DefaultAccount
The DefaultAccount, also known as the Default System Managed Account (DSMA), is a built-in account introduced in Windows 10 version 1607 and Windows Server 2016. The DSMA is a well-known user account type. It is a user neutral account that can be used to run processes that are either multi-user aware or user-agnostic. The DSMA is disabled by default on the desktop SKUs (full windows SKUs) and WS 2016 with the Desktop.
The DSMA has a well-known RID of 503. The security identifier (SID) of the DSMA will thus have a well-known SID in the following format: S-1-5-21-<ComputerIdentifier>-503
The DSMA is a member of the well-known group System Managed Accounts Group, which has a well-known SID of S-1-5-32-581.

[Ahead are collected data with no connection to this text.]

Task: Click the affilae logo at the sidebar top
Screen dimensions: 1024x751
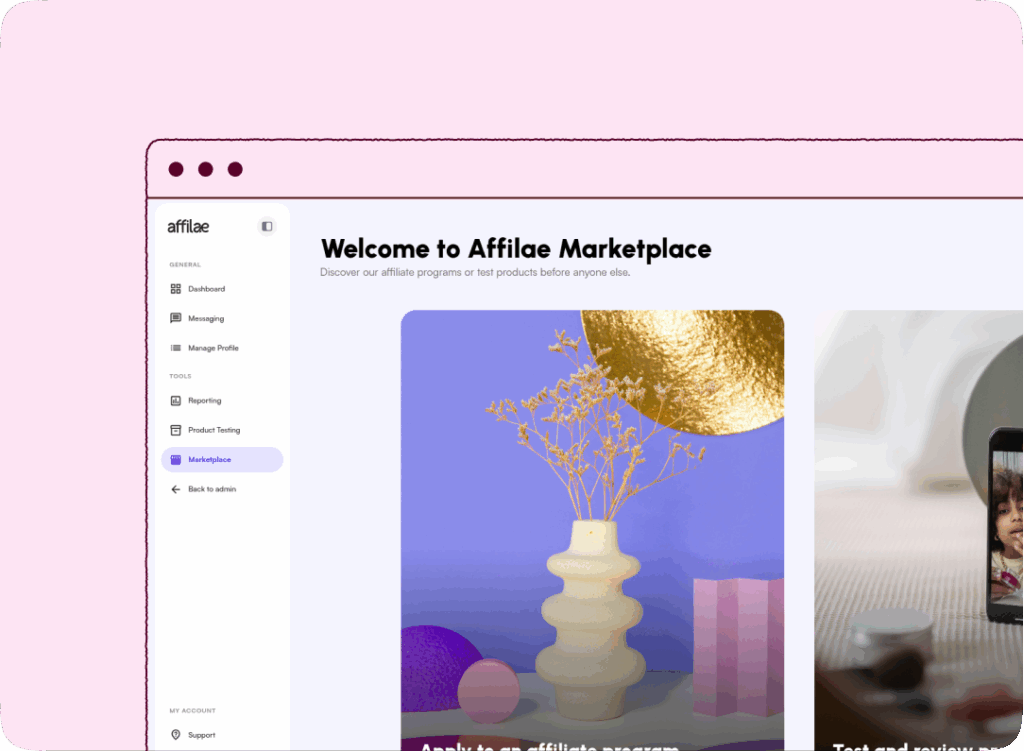Action: point(188,226)
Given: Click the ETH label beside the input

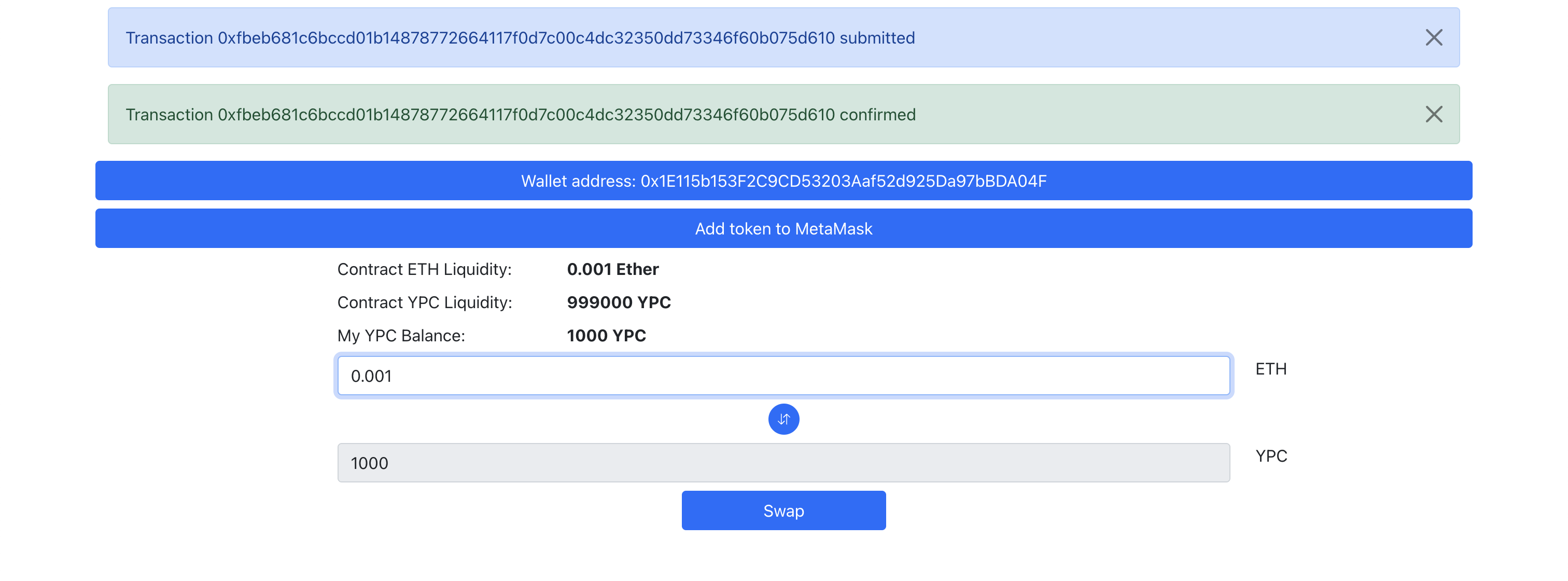Looking at the screenshot, I should pyautogui.click(x=1270, y=368).
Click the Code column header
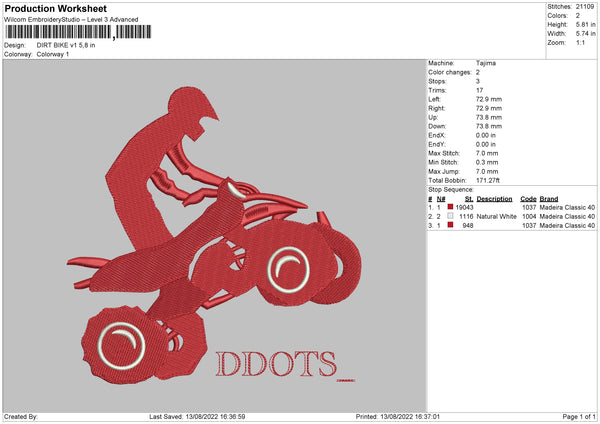The image size is (600, 424). (528, 198)
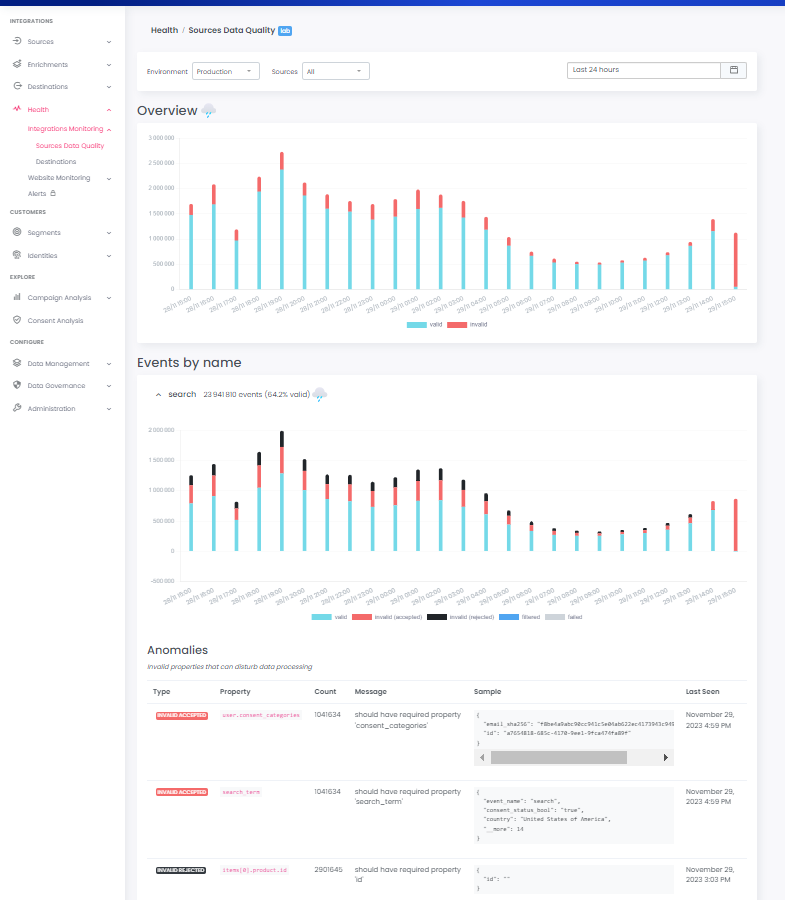Open Destinations under Integrations Monitoring
The height and width of the screenshot is (900, 785).
coord(56,161)
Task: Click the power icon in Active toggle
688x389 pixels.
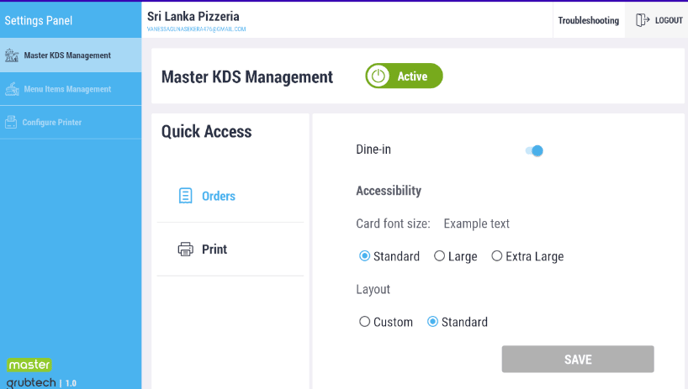Action: [x=378, y=76]

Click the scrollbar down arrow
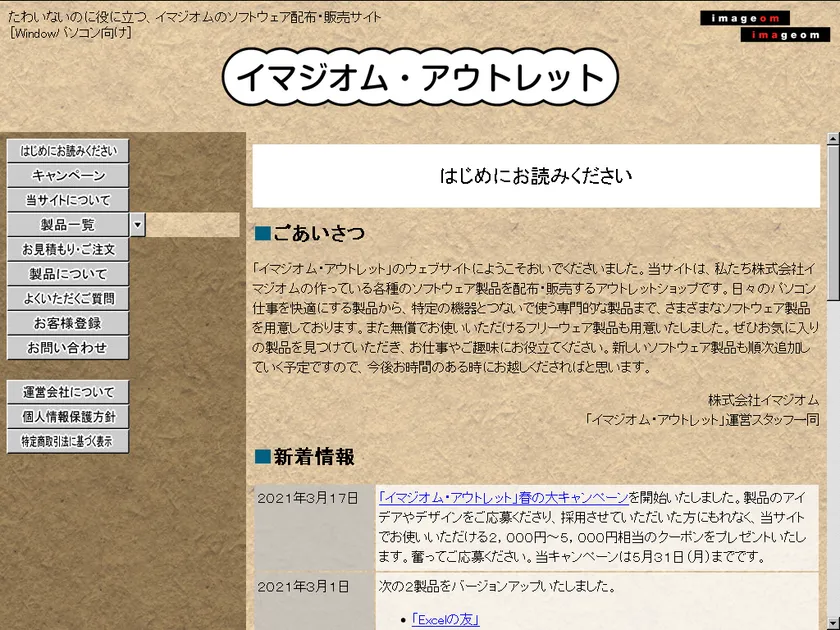[833, 623]
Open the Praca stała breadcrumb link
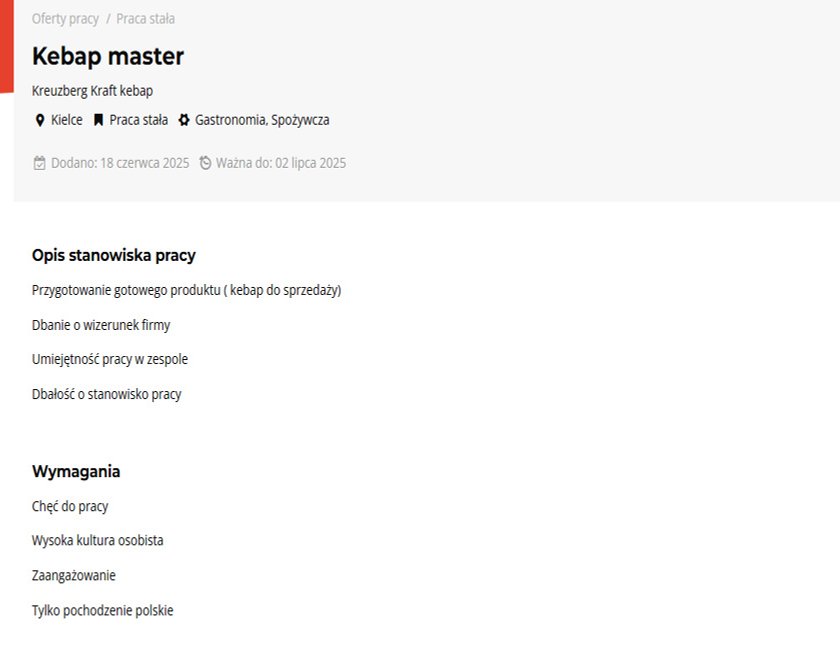The height and width of the screenshot is (663, 840). click(145, 19)
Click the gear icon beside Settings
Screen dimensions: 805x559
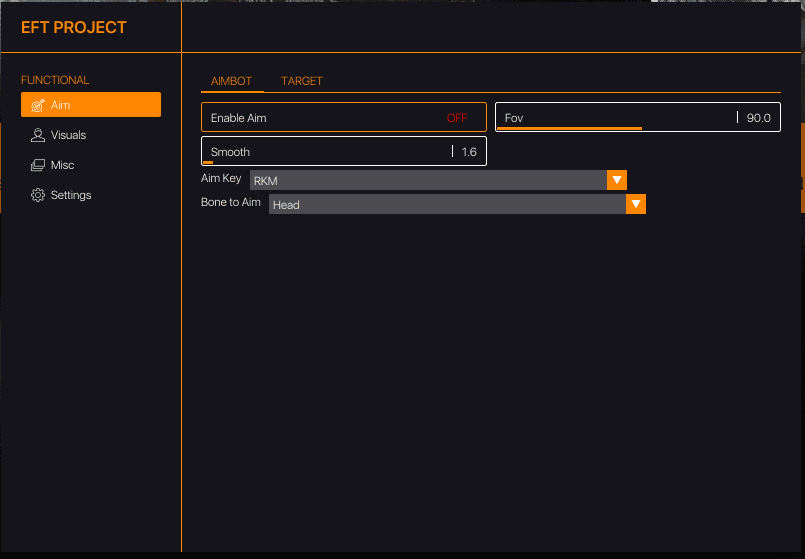click(37, 195)
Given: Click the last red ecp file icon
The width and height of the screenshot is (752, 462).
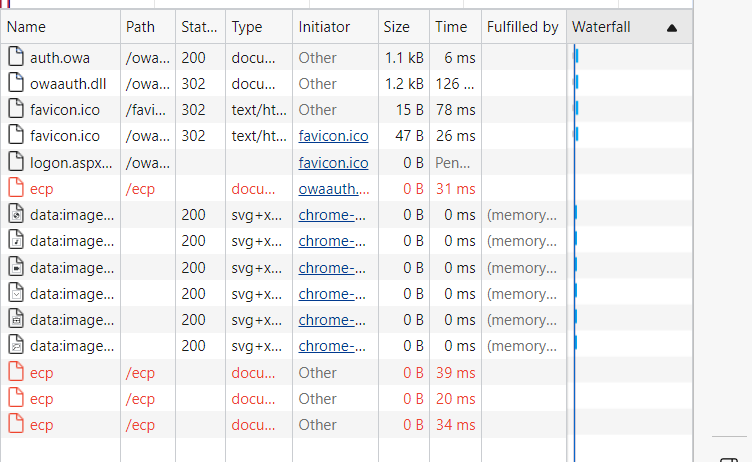Looking at the screenshot, I should tap(15, 424).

The DSMA alias can be granted access to resources during offline staging even before the account itself has been created. The account and the group are created during first boot of the machine within the Security Accounts Manager (SAM).
How Windows uses the DefaultAccount
From a permission perspective, the DefaultAccount is a standard user account. The DefaultAccount is needed to run multi-user-manifested-apps (MUMA apps). MUMA apps run all the time and react to users signing in and signing out of the devices. Unlike Windows Desktop where apps run in context of the user and get terminated when the user signs off, MUMA apps run by using the DSMA.